Case ID: so3d_29/html/0464-01.html
Source: Caselaw Access Project
Author: {"author": "PER CURIAM. MAY, J.,", "license": "Public Domain", "url": "https://static.case.law/"}
Date Created: 2024-08-24T03:29:51.129683

Matthew LEVINE, Appellant, v. Loren LEVINE, Appellee.
    No. 4D08-3363.
    District Court of Appeal of Florida, Fourth District.
    March 17, 2010.
    Joel M. Weissman and Kristen A. Floyd of Joel M. Weissman, P.A., West Palm Beach, for appellant.
    Henry B. Handler of Weiss, Handler, Angelos & Cornwell, P.A., Boca Raton, for appellee.
   PER CURIAM.

This appeal and cross-appeal arises from the trial court’s Order on Remand entered pursuant to this court’s decision in Levine v. Levine, 964 So.2d 741 (Fla. 4th DCA 2007). We affirm the trial court’s order in all respects without discussion except for the issue of accounting for income from the marital home which the former wife, Loren Levine, received as part of the equitable distribution of the parties’ marital assets.

The former wife presently lives in the marital home with her children. The trial court correctly determined that income cannot reasonably be imputed from this asset at this time. However, should this asset become income-producing in the future, the former husband is not precluded from seeking modification of his alimony obligation.

Affirmed.

HAZOURI and DAMOORGIAN, JJ., concur.

MAY, J., concurs specially with opinion.

MAY, J.,

concurring specially.

I concur with the majority in affirming the trial court’s order on remand. It is clear the trial court painstakingly worked to comply with our mandate and reach an equitable resolution of the ongoing dispute concerning alimony. When all of the numbers are properly accounted for and the calculations performed, the alimony award is justified. I therefore agree the alimony award should be affirmed.

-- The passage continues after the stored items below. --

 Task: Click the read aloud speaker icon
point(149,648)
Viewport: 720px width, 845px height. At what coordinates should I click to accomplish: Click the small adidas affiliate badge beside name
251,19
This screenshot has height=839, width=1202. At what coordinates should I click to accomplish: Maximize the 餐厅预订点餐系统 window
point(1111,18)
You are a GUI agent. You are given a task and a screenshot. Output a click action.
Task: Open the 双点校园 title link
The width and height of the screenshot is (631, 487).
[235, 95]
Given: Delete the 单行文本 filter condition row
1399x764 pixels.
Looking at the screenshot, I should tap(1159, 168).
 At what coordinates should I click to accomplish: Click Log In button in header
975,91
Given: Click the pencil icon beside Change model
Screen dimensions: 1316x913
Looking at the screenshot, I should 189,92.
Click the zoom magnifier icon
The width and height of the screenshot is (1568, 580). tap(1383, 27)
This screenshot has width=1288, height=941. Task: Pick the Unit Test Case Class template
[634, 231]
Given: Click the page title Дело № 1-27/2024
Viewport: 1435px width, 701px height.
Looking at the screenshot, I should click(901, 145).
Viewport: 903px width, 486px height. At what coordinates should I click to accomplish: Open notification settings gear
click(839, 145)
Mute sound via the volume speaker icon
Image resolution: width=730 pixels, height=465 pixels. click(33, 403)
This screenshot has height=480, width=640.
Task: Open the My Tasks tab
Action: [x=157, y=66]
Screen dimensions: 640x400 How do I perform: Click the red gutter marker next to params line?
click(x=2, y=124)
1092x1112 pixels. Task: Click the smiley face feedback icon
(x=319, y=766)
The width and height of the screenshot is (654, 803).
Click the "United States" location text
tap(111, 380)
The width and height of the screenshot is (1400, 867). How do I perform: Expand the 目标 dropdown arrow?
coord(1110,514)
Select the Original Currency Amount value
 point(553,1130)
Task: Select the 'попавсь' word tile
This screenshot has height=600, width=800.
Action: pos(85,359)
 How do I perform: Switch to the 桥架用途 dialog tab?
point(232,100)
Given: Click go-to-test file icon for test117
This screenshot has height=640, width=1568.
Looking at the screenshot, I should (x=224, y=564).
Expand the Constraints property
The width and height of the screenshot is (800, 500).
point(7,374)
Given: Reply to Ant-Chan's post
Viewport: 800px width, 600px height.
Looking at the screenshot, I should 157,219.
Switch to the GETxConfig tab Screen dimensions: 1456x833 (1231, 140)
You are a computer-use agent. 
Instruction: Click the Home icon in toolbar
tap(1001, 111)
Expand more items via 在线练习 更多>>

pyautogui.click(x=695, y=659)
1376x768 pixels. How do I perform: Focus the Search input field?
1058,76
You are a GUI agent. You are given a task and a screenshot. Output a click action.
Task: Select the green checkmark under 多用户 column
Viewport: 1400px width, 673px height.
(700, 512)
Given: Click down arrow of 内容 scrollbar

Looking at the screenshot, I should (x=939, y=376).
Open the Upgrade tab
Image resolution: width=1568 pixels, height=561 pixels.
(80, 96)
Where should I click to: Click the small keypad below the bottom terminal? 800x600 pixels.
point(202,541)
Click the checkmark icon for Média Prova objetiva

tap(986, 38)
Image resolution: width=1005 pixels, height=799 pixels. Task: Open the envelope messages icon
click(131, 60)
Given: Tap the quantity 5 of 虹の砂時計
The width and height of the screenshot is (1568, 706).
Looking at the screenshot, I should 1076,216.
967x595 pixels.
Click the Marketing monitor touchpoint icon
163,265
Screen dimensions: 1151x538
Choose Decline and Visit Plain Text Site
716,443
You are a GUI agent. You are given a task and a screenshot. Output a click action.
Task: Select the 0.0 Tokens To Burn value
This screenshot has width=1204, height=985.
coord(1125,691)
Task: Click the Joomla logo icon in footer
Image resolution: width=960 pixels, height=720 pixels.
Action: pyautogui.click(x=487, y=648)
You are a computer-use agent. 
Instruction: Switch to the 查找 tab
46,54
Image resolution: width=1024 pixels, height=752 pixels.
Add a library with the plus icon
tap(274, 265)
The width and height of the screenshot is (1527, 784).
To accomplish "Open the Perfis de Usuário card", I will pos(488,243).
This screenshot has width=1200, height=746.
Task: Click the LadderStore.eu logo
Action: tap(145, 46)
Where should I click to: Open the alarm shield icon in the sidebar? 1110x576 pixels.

I write simply to call attention to the issue raised in the briefs and in oral argument that was not specifically made to the trial court: whether a spouse can request a non-liquid asset in equitable distribution, leaving the liquid assets to the other spouse, thereby generating income and ability to pay for one spouse while increasing the need for alimony of the spouse with the non-liquid asset. It would seem that this could result in strategic maneuvering to the benefit of the spouse seeking alimony and the detriment of the one who will be required to pay.

While this case does not present a factual situation necessitating an analysis of this strategy, the future may yield a factual scenario that does. For example, with marital assets of $1,000,000, a non-employed spouse requests a $500,000 non-liquid asset (the marital residence); the other employed spouse receives an income-producing $500,000 asset. The non-employed spouse then asks for alimony and claims to have no income. The employed spouse’s income is increased because of the liquid asset and therefore has a greater ability to pay while the non-employed spouse with the non-liquid asset claims the greater need for alimony.

Florida case law supports the imputation of income to liquid assets. McLean v. McLean, 652 So.2d 1178, 1181 (Fla. 2d DCA 1995). “When a party receives an asset in equitable distribution that will result in immediate investment income, we see no reason for that income to be excluded from consideration under section 61.08(2)(g).” Id. at 1181. Contrastingly, no Florida case has yet held that a non-liquid asset must have income imputed to it. But, that day may come.

As the trial court found, we did not order the former wife to sell the home, nevertheless she now possesses a non-liquid asset of $925,000 without restrictions to which no income is imputed. Yet, it seems appropriate for the former wife and five children to continue to live in their home without further disruption. Wisely, the trial court reserved jurisdiction to consider the imputation of income to this asset at a later time. But that is a question for another day. 
      
      . Our review of the record reveals small calculation errors on both sides of the equation, which effectively cancel each other out.
     
      
      . “Jurisdiction is reserved on this issue once circumstances change that may reasonably allow the Court to impute income, such as when the children are no longer minors or the Former Wife derives rental income therefrom.”